Kedaulatan Narasi: Resolusi BRICS dalam Pencarian Jati Diri Sastra Indonesia

Oleh: Gus Nas Jogja*

Ketika sebuah negara  anggota baru dalam aliansi geopolitik sebesar BRICS (Brasil, Rusia, India, Tiongkok, Afrika Selatan, dan anggota baru) diminta untuk mengajukan wakil sastranya, momen tersebut bukanlah sekadar proses administrasi. Ini adalah tindakan eksistensial kolektif. Panggung BRICS adalah medan di mana narasi bangsa diadu, diperbandingkan, dan diakui. Resolusi tentang Pembentukan Panitia Independen bukanlah dokumen prosedural, melainkan sebuah Manifesto Pertanggungjawaban Kultural yang mendesak.
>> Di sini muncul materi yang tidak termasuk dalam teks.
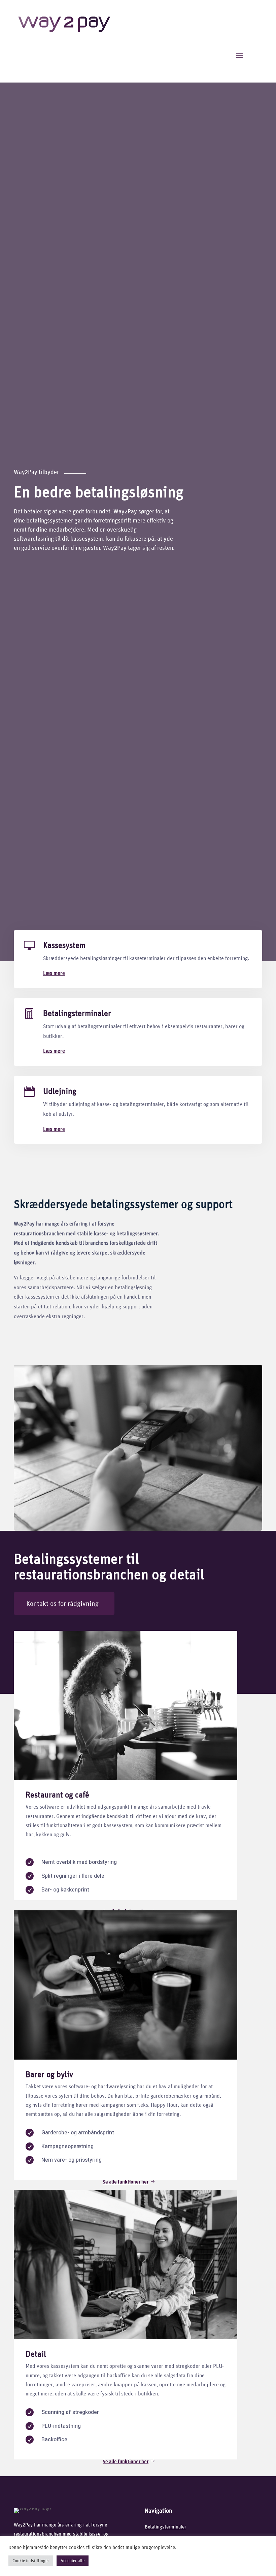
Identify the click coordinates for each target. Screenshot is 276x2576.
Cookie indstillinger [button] (30, 2560)
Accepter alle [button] (72, 2560)
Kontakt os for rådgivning (62, 1603)
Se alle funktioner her (125, 2182)
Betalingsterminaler (77, 1013)
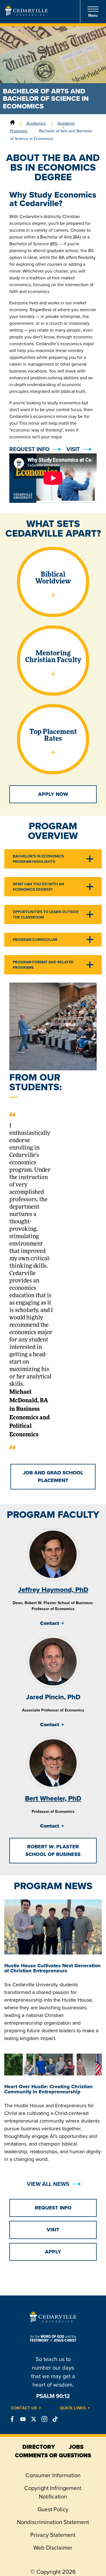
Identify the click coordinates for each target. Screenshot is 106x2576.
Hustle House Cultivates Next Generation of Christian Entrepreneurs (52, 1968)
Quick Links (73, 2408)
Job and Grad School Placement (53, 1476)
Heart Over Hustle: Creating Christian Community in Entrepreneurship (48, 2089)
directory (38, 2447)
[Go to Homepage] (26, 14)
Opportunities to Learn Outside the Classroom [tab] (46, 914)
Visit (73, 449)
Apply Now (53, 794)
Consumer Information (53, 2475)
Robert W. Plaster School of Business (53, 1850)
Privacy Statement (52, 2535)
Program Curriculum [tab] (35, 939)
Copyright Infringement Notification (52, 2492)
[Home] (12, 123)
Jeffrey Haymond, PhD (53, 1590)
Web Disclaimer (52, 2547)
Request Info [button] (29, 449)
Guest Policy (53, 2509)
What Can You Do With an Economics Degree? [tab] (38, 886)
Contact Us (24, 2408)
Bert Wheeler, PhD (53, 1798)
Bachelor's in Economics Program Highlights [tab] (38, 858)
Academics (36, 123)
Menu (93, 15)
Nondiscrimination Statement (53, 2522)
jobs (76, 2447)
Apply (53, 2251)
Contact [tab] (49, 1623)
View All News (48, 2184)
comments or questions (53, 2455)
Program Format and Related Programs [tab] (43, 964)
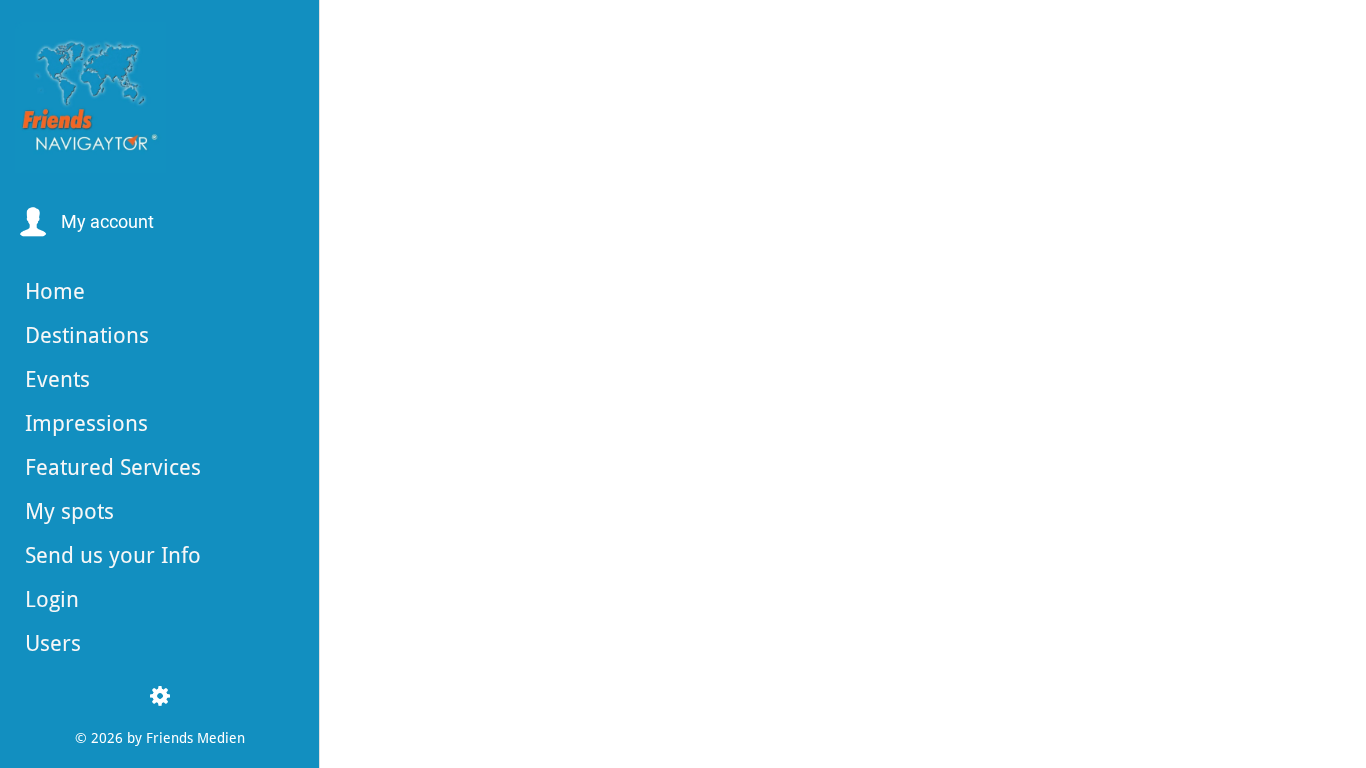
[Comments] (880, 740)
Mengapa Resolusi ini perlu? Filsafat Eksistensialisme, yang dipelopori oleh pemikir seperti Jean-Paul Sartre, mengajarkan bahwa “eksistensi mendahului esensi.” Artinya, Indonesia, sebagai subjek budaya, tidak terlahir dengan esensi (nilai bawaan) yang tetap; sebaliknya, Indonesia harus menciptakan esensinya sendiri melalui pilihan dan tindakan nyata. Pilihan untuk mengirim karya sastra yang semenjana (medioker), sebagaimana disinggung Resolusi, adalah pilihan untuk mendeklarasikan diri sebagai bangsa dengan esensi budaya yang setengah hati—sebuah pengabaian tanggung jawab yang fatal.

Resolusi ini menegaskan bahwa kita tidak boleh melarikan diri dari kebebasan memilih ini. Kita harus memilih dengan otentisitas. Memilih sastrawan terbaik berarti memilih diri kita yang paling ideal untuk dilihat dunia. Sebaliknya, penolakan terhadap karya semenjana (Poin 1 Resolusi) adalah penolakan terhadap kepalsuan, sebuah tindakan otentik untuk menegakkan muruah kesusastraan dan kebudayaan Indonesia (Tujuan 1). Muruah (dignity atau kehormatan) dalam Filsafat Nusantara adalah fondasi etika dan estetika; ia adalah sumbu yang menjaga keseimbangan antara adiluhung (luhur) dan kapitalisme kultural yang cenderung pragmatis.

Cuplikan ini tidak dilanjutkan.